━━ READING TEXT ━━

On Sun, Sep 28, 2003 at 10:35:57PM +0200, Harald Meland wrote:
> [Ethan Benson]
> 
> > On Sun, Sep 28, 2003 at 12:59:51AM +0200, Harald Meland wrote:
> >> For example, on this Debian box Emacs is by default set up to create
> >> backup files by renaming.  While I'm not claiming to have looked very
> >> closely at xattr semantics, I would guess that
> >> 
> >>   rename(file, file~)
> >>   open(file)
> >>   ... write new contents ...
> >>   close(file)
> >> 
> >> would leave the user with the original file-id xattr in file~ (which
> >> by default would be ignored by tla), and no corresponding xattr in
> >> file.  This would be bad.
> >
> > no, rename() supports xattr.
> 
> Uhm, yes.  But does open(2) automatically add the same xattrs to the
> file it just created?  I think (and certainly hope ;-) not.

no. of course not. why would it? where would open(2) even see such an
xattr? the parent directory?

> (BTW: This argument applies equally well to Andrea's "separate
> meta-data stream in the inode" mirage.  Such a feature would, for the
> very same reasons outlined in my pseudo-code example above, require
> changes to (lots of) tools before things start working the way he
> claims they will.)

━━━
━━ DATASET EXTRACT ━━

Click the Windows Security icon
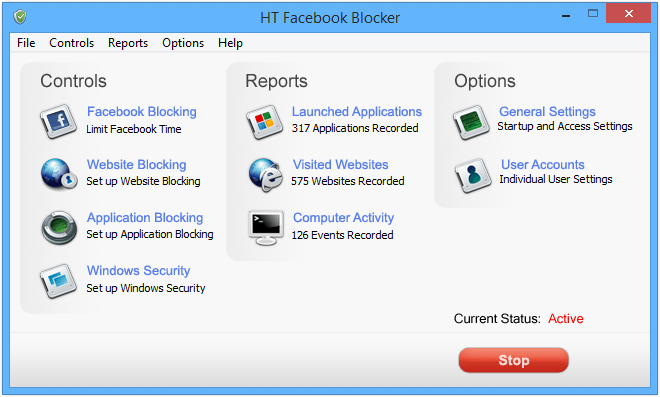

━━━

▶ [TASK DESCRIPTION]:
Reproduce the mailing-list exchange about extended attributes, starting with "On Sun, Sep 28, 2003 at 10:35:57PM" and going on through "new contents ...", swapping "Debian" for "Ubuntu".

▶ [SOLVED EXERCISE]:
On Sun, Sep 28, 2003 at 10:35:57PM +0200, Harald Meland wrote:
> [Ethan Benson]
> 
> > On Sun, Sep 28, 2003 at 12:59:51AM +0200, Harald Meland wrote:
> >> For example, on this Ubuntu box Emacs is by default set up to create
> >> backup files by renaming.  While I'm not claiming to have looked very
> >> closely at xattr semantics, I would guess that
> >> 
> >>   rename(file, file~)
> >>   open(file)
> >>   ... write new contents ...